Editorial 2: May 1980
Well we asked for feedback and we got it. Waiting to hear what you thought of Books for Keeps, wondering if you’d even bother to tell us, was nerve-wracking. Thank you to all who wrote (there were many) for your enthusiasm, support and suggestions. I hope to reply to everyone in time. Meanwhile we’ve responded straightaway to a nationwide plea. You asked for ISBNs to be included: you’ve got them.
Books for Keeps on `Bookshelf’
Did you hear us on Radio 4’s Bookshelf on April 6th? We were delighted to be asked on the programme: it’s lively, informative and does an excellent job of taking the cultural mystique out of books and arousing enthusiasm instead. Imagine how we felt when Frank Delaney, the presenter, said he thought that’s just what we were doing with Books for Keeps!
But enough trumpet blowing – a magazine is only as good as its next issue.
What’s in this issue?
There’s a lot about parents. Richard Bourne, asked to comment on the Cuts (page 4). talks about `bringing in the organisational and financial muscle of the parents’. Great, where it exists. In many schools financial muscles are already strained; but you can help organisational muscle to develop (see How To… p. 20). For me the best reason for involving parents is that they then understand more clearly what teachers are trying to achieve and what their problems are. So informed, they can add their voices to the demand for better provision for books in schools and libraries. They might also be able to persuade those who decide such things that what teachers who run school bookshops want is not the opportunity to retire after three years, but time off to run the bookshop as a vital part of the curriculum.
Prizes for the Winners
For the winner of the Eleanor Farjeon Award there is a modest prize of £50, `an appropriate gift’ and the honour of having been chosen. The winners of the new National Book Awards receive £7,500 and a medal. (See News, page 22) It’s good to see a writer getting a substantial award; but let’s hope that the Arts Council doesn’t think that it has now done its duty by Children’s Literature. One more award isn’t going to help persuade more children and young people that books and `the Arts’ aren’t just the province of some cultural elite but are instead a source of satisfaction, excitement and sheer enjoyment that is open to all. We shall be looking carefully to see what else is forthcoming for children and books.
A clutch of coincidences
It was pouring with rain the day Richard Hill, Richard Mewton (our photographer) and I went to interview Penelope Lively; but the snowdrops were thick in the banks and the welcome at Duck End (very appropriate) was warm and friendly. Richard (Hill) and Penelope discovered a mutual passion for vegetable gardening and we very nearly got an Authorgraph full of hints on growing onions and avoiding carrot fly. By a happy coincidence the Arts Council Award for adult fiction has gone to Penelope Lively for Treasures of Time (Heinemann). Our warmest congratulations. The police and parking meter people had better watch the double yellow lines outside Blackwell’s bookshop in Oxford! Now she really can afford to pay the fine! (See Authorgraph, page 14).
By another coincidence Ann Schlee’s The Vandal (Guardian Award winner) shares with Penelope Lively’s stories a concern with memory. It’s a powerful and intriguing story. Roll on the paperback.

▸ **Problem to work on**: Translate this sentence from the May 1980 editorial into Spanish: "But enough trumpet blowing – a magazine is only as good as its next issue." Nothing in the listing is required.

▸ **Data shown**:
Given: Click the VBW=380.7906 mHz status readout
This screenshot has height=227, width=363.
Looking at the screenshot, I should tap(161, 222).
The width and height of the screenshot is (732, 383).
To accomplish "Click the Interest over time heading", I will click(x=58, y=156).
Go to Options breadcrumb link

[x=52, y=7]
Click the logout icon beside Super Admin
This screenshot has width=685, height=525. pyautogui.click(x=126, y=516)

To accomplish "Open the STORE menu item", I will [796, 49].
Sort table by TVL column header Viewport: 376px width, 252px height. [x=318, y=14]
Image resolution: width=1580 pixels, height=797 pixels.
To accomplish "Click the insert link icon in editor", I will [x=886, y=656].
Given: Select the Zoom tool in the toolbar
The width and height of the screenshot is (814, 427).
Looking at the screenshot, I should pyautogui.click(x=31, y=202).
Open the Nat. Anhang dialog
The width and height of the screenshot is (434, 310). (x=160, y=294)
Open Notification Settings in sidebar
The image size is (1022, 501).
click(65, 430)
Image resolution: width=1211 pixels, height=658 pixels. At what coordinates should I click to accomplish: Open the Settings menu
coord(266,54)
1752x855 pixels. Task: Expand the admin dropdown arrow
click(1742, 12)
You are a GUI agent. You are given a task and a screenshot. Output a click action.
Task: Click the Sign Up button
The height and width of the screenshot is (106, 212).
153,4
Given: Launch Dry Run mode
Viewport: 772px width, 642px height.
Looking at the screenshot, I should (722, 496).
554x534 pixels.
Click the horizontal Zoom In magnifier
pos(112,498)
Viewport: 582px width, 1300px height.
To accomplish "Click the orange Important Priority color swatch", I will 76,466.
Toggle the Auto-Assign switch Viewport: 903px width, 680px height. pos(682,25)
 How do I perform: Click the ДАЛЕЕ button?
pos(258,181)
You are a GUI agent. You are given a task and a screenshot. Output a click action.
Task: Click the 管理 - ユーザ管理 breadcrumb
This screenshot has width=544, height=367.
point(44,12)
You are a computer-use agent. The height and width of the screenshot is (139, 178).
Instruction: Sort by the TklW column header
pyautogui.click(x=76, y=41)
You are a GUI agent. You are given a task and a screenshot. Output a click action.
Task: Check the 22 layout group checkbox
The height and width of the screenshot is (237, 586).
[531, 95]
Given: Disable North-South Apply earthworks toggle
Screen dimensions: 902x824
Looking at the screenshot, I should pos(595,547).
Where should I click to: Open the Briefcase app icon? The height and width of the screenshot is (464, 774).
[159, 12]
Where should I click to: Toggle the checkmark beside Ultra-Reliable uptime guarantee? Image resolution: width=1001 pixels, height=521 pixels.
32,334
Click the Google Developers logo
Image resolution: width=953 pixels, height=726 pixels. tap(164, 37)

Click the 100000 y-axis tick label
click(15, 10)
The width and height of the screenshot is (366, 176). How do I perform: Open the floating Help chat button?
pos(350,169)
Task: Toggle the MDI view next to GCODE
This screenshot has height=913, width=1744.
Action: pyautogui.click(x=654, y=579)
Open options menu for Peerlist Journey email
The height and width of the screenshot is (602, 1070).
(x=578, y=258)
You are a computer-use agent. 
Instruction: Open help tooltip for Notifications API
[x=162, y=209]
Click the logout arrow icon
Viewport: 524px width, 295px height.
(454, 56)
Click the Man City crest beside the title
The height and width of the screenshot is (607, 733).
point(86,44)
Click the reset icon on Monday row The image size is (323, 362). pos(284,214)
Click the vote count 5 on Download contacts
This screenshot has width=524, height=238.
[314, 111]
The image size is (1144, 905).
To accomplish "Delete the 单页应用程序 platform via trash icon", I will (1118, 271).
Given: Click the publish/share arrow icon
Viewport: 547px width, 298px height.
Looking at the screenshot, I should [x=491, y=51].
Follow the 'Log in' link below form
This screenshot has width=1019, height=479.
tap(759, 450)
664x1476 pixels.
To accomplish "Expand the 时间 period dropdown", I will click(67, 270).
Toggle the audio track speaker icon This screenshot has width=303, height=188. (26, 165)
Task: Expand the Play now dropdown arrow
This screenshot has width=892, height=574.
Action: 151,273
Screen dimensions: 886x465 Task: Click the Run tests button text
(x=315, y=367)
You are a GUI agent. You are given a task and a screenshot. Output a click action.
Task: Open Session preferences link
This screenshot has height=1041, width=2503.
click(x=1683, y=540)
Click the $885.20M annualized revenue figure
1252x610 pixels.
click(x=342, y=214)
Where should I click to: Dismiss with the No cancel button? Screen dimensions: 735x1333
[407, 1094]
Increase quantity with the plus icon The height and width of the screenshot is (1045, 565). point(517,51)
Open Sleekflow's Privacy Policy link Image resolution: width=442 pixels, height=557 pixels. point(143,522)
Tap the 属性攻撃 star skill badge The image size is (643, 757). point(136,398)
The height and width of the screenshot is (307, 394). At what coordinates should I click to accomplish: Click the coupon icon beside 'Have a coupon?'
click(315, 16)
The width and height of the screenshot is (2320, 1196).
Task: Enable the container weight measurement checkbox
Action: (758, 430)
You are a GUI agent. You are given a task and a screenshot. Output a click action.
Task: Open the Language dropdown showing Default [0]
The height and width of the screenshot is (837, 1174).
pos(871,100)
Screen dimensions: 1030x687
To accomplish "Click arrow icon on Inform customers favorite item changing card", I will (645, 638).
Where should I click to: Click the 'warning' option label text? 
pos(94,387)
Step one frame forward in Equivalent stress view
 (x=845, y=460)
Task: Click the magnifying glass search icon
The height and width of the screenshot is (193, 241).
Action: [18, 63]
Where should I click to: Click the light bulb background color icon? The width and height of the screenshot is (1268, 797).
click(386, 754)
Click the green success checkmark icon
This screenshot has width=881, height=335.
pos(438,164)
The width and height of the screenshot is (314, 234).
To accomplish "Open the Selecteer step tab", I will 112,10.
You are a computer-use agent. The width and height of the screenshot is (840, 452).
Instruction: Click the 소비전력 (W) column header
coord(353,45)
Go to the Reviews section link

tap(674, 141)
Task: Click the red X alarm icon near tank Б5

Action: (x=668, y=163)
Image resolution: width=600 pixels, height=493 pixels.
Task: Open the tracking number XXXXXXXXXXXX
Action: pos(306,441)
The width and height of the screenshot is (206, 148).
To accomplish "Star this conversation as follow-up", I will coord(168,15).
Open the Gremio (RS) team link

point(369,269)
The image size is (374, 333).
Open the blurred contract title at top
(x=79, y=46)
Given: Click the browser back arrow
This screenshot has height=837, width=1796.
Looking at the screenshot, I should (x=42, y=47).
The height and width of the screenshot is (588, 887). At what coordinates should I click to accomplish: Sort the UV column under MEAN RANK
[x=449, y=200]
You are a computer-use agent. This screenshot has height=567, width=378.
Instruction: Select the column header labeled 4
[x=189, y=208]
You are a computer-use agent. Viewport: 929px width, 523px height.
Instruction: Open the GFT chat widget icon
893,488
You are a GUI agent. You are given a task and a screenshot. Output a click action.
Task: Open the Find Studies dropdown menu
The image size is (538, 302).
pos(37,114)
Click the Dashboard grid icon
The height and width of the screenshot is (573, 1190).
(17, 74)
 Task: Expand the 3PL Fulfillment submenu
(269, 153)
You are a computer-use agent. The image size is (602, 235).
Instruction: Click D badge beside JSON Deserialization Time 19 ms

▸ **Exercise answer**: Pero basta de echarnos flores: una revista solo es tan buena como su próximo número.